Meine Frage lautet: Ist Ihnen überhaupt aufgefallen, worauf ich in meiner Rede eingegangen bin, das heißt, dass ich davon überhaupt nicht gesprochen habe?
Ja, mir ist aufgefallen, worauf Sie eingegangen sind, Herr Abgeordneter Claus. Deswegen antworte ich Ihnen darauf auch mit meiner Rede und mache darauf aufmerksam, dass die Polizei des Landes Brandenburg alle Formen der organisierten Kriminalität im Auge hat, sie entsprechend bekämpft und das Land Brandenburg nicht schlechter dasteht als andere Bundesländer.
Im Übrigen bin ich der Auffassung, dass mit der heute von unserem Innenminister auf die mündliche Anfrage gegebenen Antwort alles Nötige zu diesem Thema gesagt worden ist. - Ich danke Ihnen für die Aufmerksamkeit.
Herr Präsident!
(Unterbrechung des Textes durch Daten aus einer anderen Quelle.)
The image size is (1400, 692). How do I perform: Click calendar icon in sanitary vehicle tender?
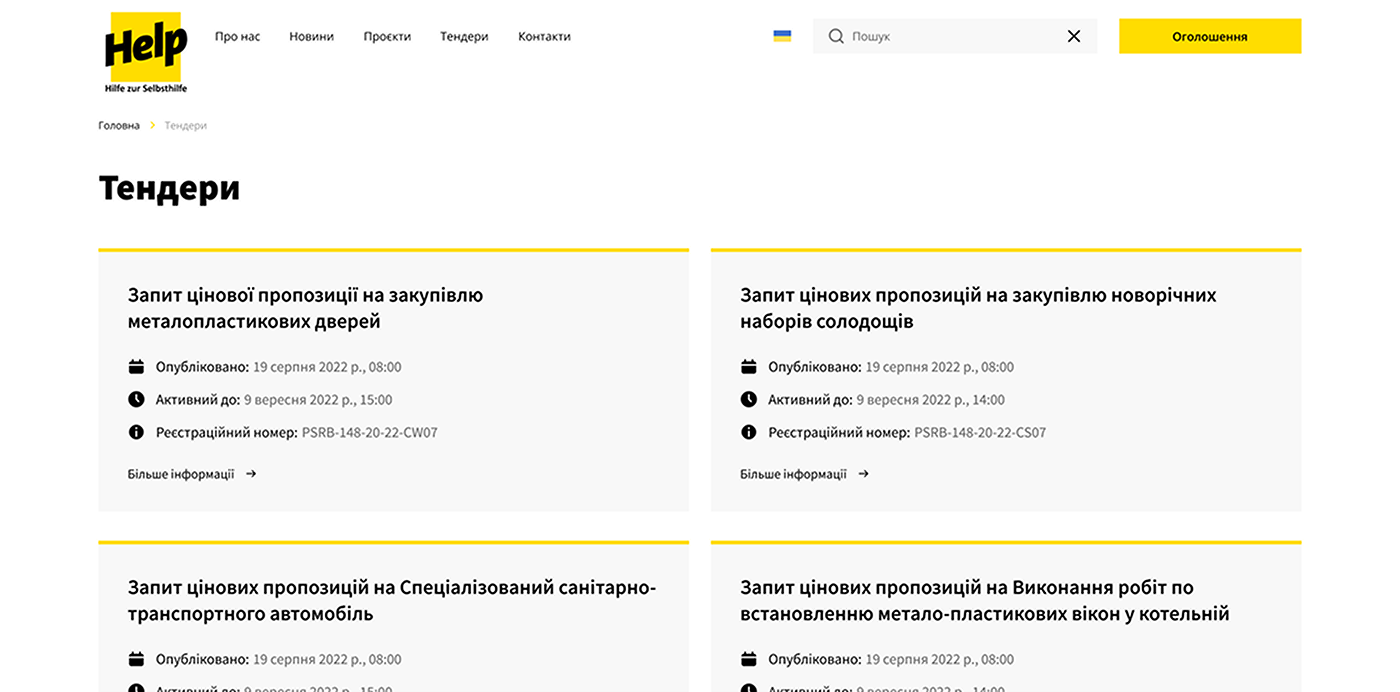tap(136, 660)
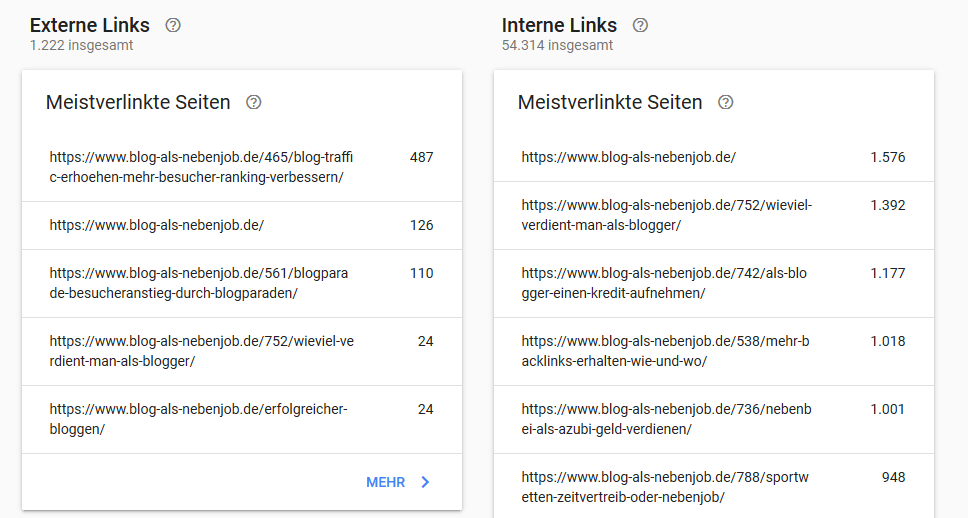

Meine Damen und Herren! Die DVU malt mit ihrer Großen Anfrage das Gespenst der organisierten Kriminalität an die Wand, sodass man sich wie in einem der Krimis fühlt, wie sie vor allem über die privaten Fernsehsender zuhauf zu sehen sind.
Die Intention der DVU ist deutlich. Es geht ihr um die angeblich insbesondere vom Ausland her gesteuerte Kriminalität. Ich bin der Landesregierung dankbar dafür, dass sie in ihrer Antwort die tatsächlichen Relationen deutlich gemacht hat, dass nämlich eindeutig überwiegend deutsche Tatverdächtige das kriminelle Geschehen bestimmen.
Ich möchte die Gelegenheit nutzen und sage das in Richtung des Fragestellers, ein verantwortungsvolles Umgehen mit diesem Thema anzumahnen. Wer wie Sie zielgerichtet das Bild vom kriminellen Ausländer verbreitet, der schürt Ausländerfeindlichkeit und Verunsicherung.
Das Thema selbst sowie die Antwort der Landesregierung bieten für meine Fraktion genügend Ansatzpunkte für die weitere Diskussion - die wir, wie Herr Homeyer bereits sagte, am Vormittag in Form der Fragestunde begonnen haben -, seien es die genaue Definition des Begriffs organisierte Kriminalität, die Analyse des Lagebildes, die Suche nach optimalen Strukturen zur Bekämpfung der organisierten Kriminalität oder die Ablehnung des Einsatzes des Verfassungsschutzes bei der Bekämpfung der organisierten Kriminalität und auch die Einhaltung des Trennungsgebotes zwischen Polizei und Verfassungsschutz, die wir anmahnen.
Keinesfalls werden wir dabei die Art und Weise widerspruchslos hinnehmen, in der die DVU das Thema behandelt und benutzt. Die Antwort der Landesregierung ist ein Beitrag zur Versachlichung der Debatte, die ich im Umgang mit dem Thema für geboten halte. - Vielen Dank.
Da die Landesregierung auch hier auf eine zusätzliche mündliche Stellungnahme verzichtet, sind wir am Ende der Rednerliste und ich schließe die Aussprache. Damit wurde die Antwort der Landesregierung auf die Große Anfrage 33 zur Kenntnis genommen.